Olhando para o início da Metatissue em 2018, os desafios têm estado em constante evolução. Felizmente ainda temos vários desafios pela frente, é isso que me tira noites de sono, mas também é isso que me estimula a trabalhar nesta área.

Como membro da Academia beneficiaste de diversos apoios da UA para quem quer empreender (por exemplo, concursos, capacitação). De que forma estes apoios ajudaram no desenvolvimento da spin-off?

Sim, na realidade, a Metatissue foi fundada como resultado da iniciativa “Empreende +” promovida pela UACOOPERA, em 2018. Estabelecemo-nos depois na Incubadora de Empresas da UA, no PCI. Estando na incubadora temos acesso a uma série de serviços essenciais que foram cruciais na fase inicial da Metatissue. Entre os diversos disponibilizados, destaco o apoio jurídico, o apoio na procura de financiamento, os serviços de contabilidade e o suporte na contratação de colaboradores. Além disso, a incubadora disponibiliza uma série de workshops e programas de capacitação que nos permitiram desenvolver competências essenciais, desde a gestão de negócios até ao marketing e inovação.

Para além dos apoios na área do empreendedorismo, contaram ainda com apoio na área da propriedade intelectual. Em que medida este apoio foi determinante para a definição da estratégia de proteção e valorização da vossa tecnologia?

O apoio na área da propriedade intelectual foi de facto uma componente essencial. Desde o início, a proteção da nossa tecnologia foi uma prioridade. Contar com a colaboração da equipa da UACOOPERA foi determinante, proporcionou-nos não apenas conhecimento técnico, mas também uma estrutura orientadora para a definição da nossa estratégia de proteção. O apoio da UACOOPERA ajudou-nos a compreender os diferentes mecanismos de proteção disponíveis, como patentes e direitos autorais, e a escolher as opções mais adequadas para a nossa realidade. Hoje, continuamos a beneficiar desse apoio, o que nos permite estar sempre atualizados sobre as melhores práticas e as novas regulamentações na área da propriedade intelectual.

Onde vês a Metatissue® nos próximos anos?

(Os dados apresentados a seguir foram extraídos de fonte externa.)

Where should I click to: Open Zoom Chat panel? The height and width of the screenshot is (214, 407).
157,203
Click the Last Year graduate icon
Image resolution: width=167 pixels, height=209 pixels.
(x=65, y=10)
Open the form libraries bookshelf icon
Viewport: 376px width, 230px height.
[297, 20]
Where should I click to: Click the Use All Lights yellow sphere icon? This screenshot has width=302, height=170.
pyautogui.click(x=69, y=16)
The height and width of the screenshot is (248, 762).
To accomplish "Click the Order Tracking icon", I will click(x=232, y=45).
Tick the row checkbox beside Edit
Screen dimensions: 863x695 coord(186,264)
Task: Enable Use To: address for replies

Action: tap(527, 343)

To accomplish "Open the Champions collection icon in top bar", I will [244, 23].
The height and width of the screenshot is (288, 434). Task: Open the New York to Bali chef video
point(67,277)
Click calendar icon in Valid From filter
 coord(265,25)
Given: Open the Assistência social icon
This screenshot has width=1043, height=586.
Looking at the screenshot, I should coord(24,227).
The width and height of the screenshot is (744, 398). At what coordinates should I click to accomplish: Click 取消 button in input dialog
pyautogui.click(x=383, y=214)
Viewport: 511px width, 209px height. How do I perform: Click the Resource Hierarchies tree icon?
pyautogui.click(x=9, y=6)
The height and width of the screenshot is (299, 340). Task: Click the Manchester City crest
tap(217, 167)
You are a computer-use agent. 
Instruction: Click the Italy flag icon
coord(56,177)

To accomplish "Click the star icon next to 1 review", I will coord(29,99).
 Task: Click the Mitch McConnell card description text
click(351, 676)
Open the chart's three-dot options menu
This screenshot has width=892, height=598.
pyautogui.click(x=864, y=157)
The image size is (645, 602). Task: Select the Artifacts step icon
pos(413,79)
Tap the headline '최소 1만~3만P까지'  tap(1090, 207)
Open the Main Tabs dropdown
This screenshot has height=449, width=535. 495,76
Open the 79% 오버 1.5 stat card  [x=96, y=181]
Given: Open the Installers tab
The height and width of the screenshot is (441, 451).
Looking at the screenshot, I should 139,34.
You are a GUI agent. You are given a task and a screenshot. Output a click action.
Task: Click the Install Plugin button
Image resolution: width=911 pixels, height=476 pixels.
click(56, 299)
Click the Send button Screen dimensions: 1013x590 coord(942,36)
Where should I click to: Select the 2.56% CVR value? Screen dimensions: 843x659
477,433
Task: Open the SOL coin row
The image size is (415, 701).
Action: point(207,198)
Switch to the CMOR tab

Vejo uma grande margem para crescimento nos próximos cinco anos, com planos para aumentar a equipa, expandir o nosso portfólio de produtos, aumentar o espaço de laboratório e dar início à produção industrial. Neste momento, estamos numa fase crucial de prospeção de vendas e captação de investidores. O investimento privado irá, naturalmente, resultar em ajustes, maiores ou menores, na estrutura da empresa, ajustes que considero essenciais para o nosso crescimento a longo prazo e que vejo sempre de forma positiva. Após estes cinco anos, temos várias opções em aberto, desde continuar com novas rondas de investimento até à possibilidade de vender a tecnologia a um grande player no mercado.

Que conselhos darias aos jovens investigadores que querem transformar a sua investigação numa solução com potencial comercial?

Acho que o processo começa sempre por identificar uma necessidade e, a partir daí, criar uma solução. Essa identificação surge, muitas vezes, em discussões informais, como conversas com profissionais de outras áreas, amigos durante um jantar ou eventos de networking. O importante é manter-se curioso e atento.

A criação da solução nunca pode obviamente ser feita por um único investigador; é essencial contar com uma equipa dedicada, que realmente goste do que faz e que tenha uma abordagem multidisciplinar. É provável que, durante este processo de investigação, surjam “acidentes” que levem à descoberta de soluções para problemas que nem tínhamos considerado - essa é a magia do processo.

Uma vez que a solução esteja mais ou menos delineada, é fundamental pensar na proteção da propriedade intelectual antes de divulgar ou publicar qualquer informação científica. O próximo passo é promover o nosso produto, interagindo o máximo possível com potenciais utilizadores e stakeholders, pois o feedback deles é essencial para melhorar a solução que desenvolvemos.

Por último, um conselho crucial: estejam preparados para enfrentar experiências que não correm como esperado e para ouvir “nãos” ao longo do caminho. Sejam criativos, resilientes e apaixonados pelo que fazem.